Разрыв с викторианской системой, основанной на двойном мужском стандарте и подчиненном положении женщины, еще не означал сексуальной свободы в прямом смысле слова. Речь шла о возвращении того, что было вытеснено, иначе говоря, о восстановлении равновесия во взаимоотношениях между полами. Сначала маятник качнулся в сторону взаимодействия между мужчинами и женщинами. Такое взаимодействие существовало в крестьянском обществе XVII века, оно отражено и в «Школе девушек» 1655 года. К середине XX века, когда завершился очередной репрессивный цикл, женщины еще не смели открыто говорить о том, что стало совершенно естественным к началу XXI века. Еще были живы табу, касающиеся менструаций, половых сношений при свете, обнажения половых органов перед врачом или гинекологом. Иначе говоря, у женщин еще был жив страх слишком откровенно говорить о своих плотских желаниях. Ни одна не посмела бы написать что-либо подобное тому письму, что прислал своей возлюбленной молодой человек из Луары-и-Шер: «У меня стоит, как у оленя. Как счастлив я буду, когда смогу сжать тебя в объятиях и засунуть мою штучку в твою аккуратную попку. Надеюсь, что, когда он будет внутри, ты насладишься так же, как и я, и мы кончим вместе.[…] Ты почувствуешь, как мои яйца бьются о твой зад. […] Уверен, что ты будешь рада пососать мою шишку и пощекотать мои яйца, где скрыт сладкий сок для тебя»[425]
. Барон де Бло, утверждавший в 1650 году, что хочет есть, пить и сношаться, по достоинству оценил бы такую прозу.Плотские приливы и отливы
«Викторианская эпоха» — это всего лишь удобный термин, позволяющий обозначить длительную фазу, когда медицина проповедовала необходимость самоконтроля над плотскими желаниями и потребностями. Представления, выработанные в медицинской среде, очень быстро вышли за рамки узкого круга и внедрились в сознание многих современников[426]

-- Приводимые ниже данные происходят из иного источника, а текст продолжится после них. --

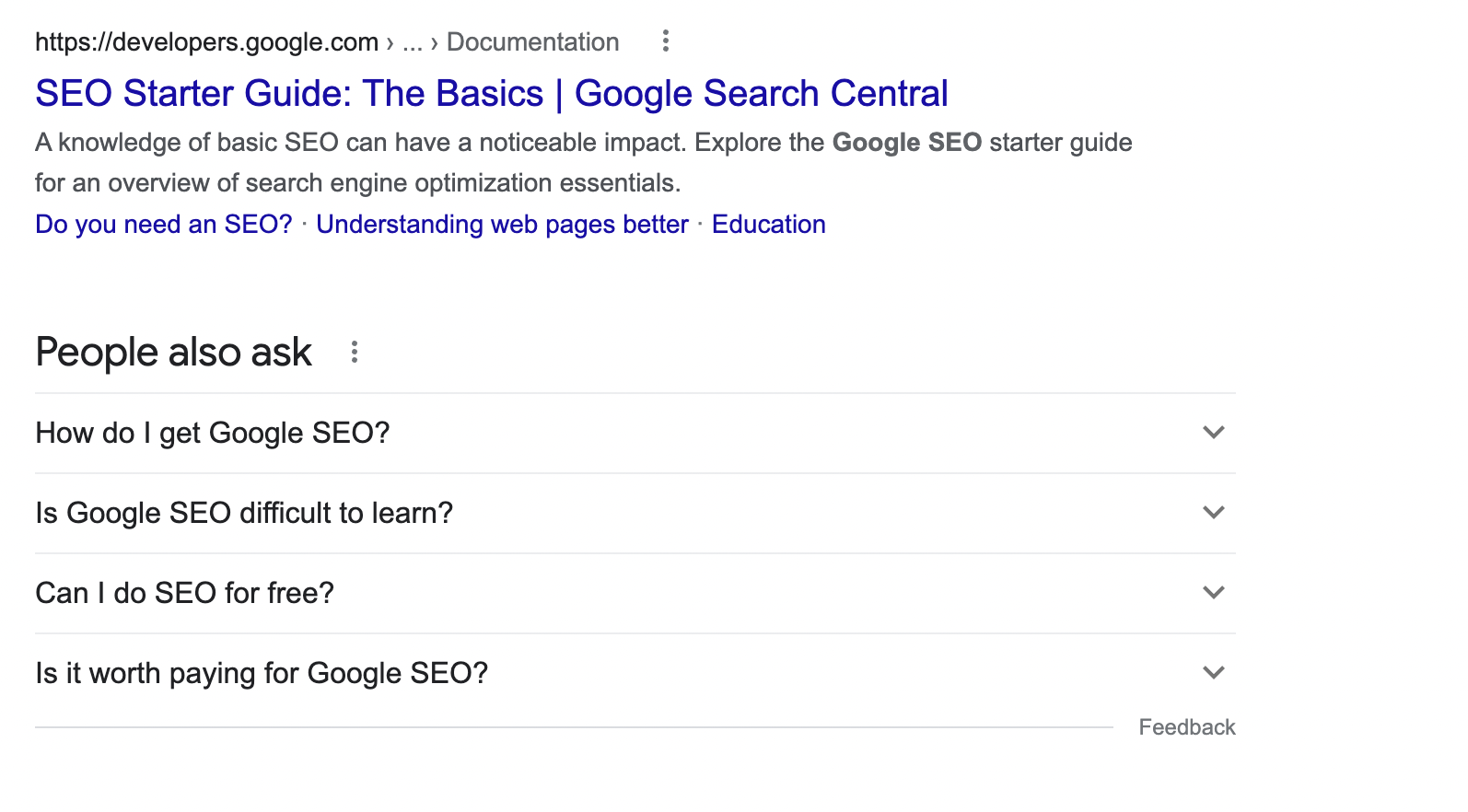Image resolution: width=1468 pixels, height=812 pixels.
Task: Click the breadcrumb ellipsis in the URL
Action: tap(412, 43)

. Не «растрачиваться», не истощать силы — вот основной принцип новых хозяев общества и промышленности. Эталоном становится такая семья, где у жены нет желаний или же она фригидна. Стены дома защищают ее от соблазнов света, и она целиком отдается вынашиванию и воспитанию детей, а также беспокоится о благополучии всей семьи. Муж обретает рядом с ней покой и комфорт, при этом ничто не запрещает ему искать эротических страстей или воображаемой любви у дам нестрогого поведения. Женщина этой эпохи — мамочка или шлюха — должна гораздо больше подчиняться мужчине, чем в былые времена. Но только шлюха обременена отныне грузом первородного греха. Представление о грехе облеклось теперь в более научную форму, и речь идет о ненасытной и всепожирающей сексуальности шлюхи, отличающей ее от целомудренной и добродетельной супруги и матери.Эта супружеская модель устанавливается в обществе постепенно, окончательно формируясь к 1850–1880-м годам. Затем многие ее элементы разрушаются, меняются общественные и культурные условия, и сами медики пересматривают свои позиции. Новая отрасль медицины — психиатрия — видит вещи в ином свете. Те, кого еще недавно считали «извращенцами» и всячески притесняли, громко заявляют о своей особости и требуют признать свои права. Угнетенные отказываются жить под постоянным присмотром. Повсюду поднимается женское движение. «Новая свободная женщина» отказывается от брака. Женщины-работницы хотят получать удовольствие от любовных сношений, не боясь забеременеть и оказаться в одиночестве, так как партнер, испугавшись ответственности, сбежал. То, что система дала трещину, становится очевидным между 1880 и 1914 годами. Это время нравственного переворота отмечено разнообразными противоречиями и смутой. Цензура ополчается против порнографических книг и эротической прессы, но медики отказываются от убеждения, что мастурбация смертельно вредна, и обращаются к изучению сексуальности, как нормальной, так и извращенной, в форме садизма и мазохизма. Закон о разводе, принятый во Франции в 1884 году, открыл супругам путь к свободе. В Англии требуют принятия подобного закона, и эти требования удовлетворяются в 1920-е годы. После этого скрытое движение общества к гедонизму еще более усилилось.